**Task:**
Format the data below as a numbered list, leaving out any blank lines.

**Records to process:**
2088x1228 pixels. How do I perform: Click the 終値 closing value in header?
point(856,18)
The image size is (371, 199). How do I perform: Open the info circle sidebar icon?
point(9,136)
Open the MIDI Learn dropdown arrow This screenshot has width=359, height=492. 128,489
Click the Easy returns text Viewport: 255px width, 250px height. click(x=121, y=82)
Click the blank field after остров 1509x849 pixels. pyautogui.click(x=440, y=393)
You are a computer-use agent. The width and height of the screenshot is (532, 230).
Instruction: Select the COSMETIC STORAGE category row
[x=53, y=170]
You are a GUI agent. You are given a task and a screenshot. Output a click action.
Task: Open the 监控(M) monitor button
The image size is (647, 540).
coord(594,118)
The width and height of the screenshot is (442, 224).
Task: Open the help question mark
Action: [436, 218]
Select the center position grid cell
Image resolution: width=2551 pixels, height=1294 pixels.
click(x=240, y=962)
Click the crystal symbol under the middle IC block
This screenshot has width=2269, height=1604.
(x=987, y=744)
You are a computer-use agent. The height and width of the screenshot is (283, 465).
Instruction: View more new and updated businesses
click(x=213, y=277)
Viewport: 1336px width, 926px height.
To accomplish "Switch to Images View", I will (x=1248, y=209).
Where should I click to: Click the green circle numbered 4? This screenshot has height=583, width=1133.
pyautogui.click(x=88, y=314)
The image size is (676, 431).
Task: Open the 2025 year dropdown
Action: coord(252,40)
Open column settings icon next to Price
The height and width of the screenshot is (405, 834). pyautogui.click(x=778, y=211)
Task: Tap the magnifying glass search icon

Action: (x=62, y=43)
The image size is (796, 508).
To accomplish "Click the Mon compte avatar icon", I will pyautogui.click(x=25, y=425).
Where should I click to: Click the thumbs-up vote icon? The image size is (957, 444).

**Result for this exercise:**
1. 2088x1228 pixels. How do I perform: Click the 終値 closing value in header?
2. point(856,18)
3. The image size is (371, 199). How do I perform: Open the info circle sidebar icon?
4. point(9,136)
5. Open the MIDI Learn dropdown arrow This screenshot has width=359, height=492. 128,489
6. Click the Easy returns text Viewport: 255px width, 250px height. click(x=121, y=82)
7. Click the blank field after остров 1509x849 pixels. pyautogui.click(x=440, y=393)
8. You are a computer-use agent. The width and height of the screenshot is (532, 230).
9. Instruction: Select the COSMETIC STORAGE category row
10. [x=53, y=170]
11. You are a GUI agent. You are given a task and a screenshot. Output a click action.
12. Task: Open the 监控(M) monitor button
13. The image size is (647, 540).
14. coord(594,118)
15. The width and height of the screenshot is (442, 224).
16. Task: Open the help question mark
17. Action: [436, 218]
18. Select the center position grid cell
19. Image resolution: width=2551 pixels, height=1294 pixels.
20. click(x=240, y=962)
21. Click the crystal symbol under the middle IC block
22. This screenshot has width=2269, height=1604.
23. (x=987, y=744)
24. You are a computer-use agent. The height and width of the screenshot is (283, 465).
25. Instruction: View more new and updated businesses
26. click(x=213, y=277)
27. Viewport: 1336px width, 926px height.
28. To accomplish "Switch to Images View", I will (x=1248, y=209).
29. Where should I click to: Click the green circle numbered 4? This screenshot has height=583, width=1133.
30. pyautogui.click(x=88, y=314)
31. The image size is (676, 431).
32. Task: Open the 2025 year dropdown
33. Action: coord(252,40)
34. Open column settings icon next to Price
35. The height and width of the screenshot is (405, 834). pyautogui.click(x=778, y=211)
36. Task: Tap the magnifying glass search icon
37. Action: (x=62, y=43)
38. The image size is (796, 508).
39. To accomplish "Click the Mon compte avatar icon", I will pyautogui.click(x=25, y=425).
40. Where should I click to: Click the thumbs-up vote icon? The image size is (957, 444).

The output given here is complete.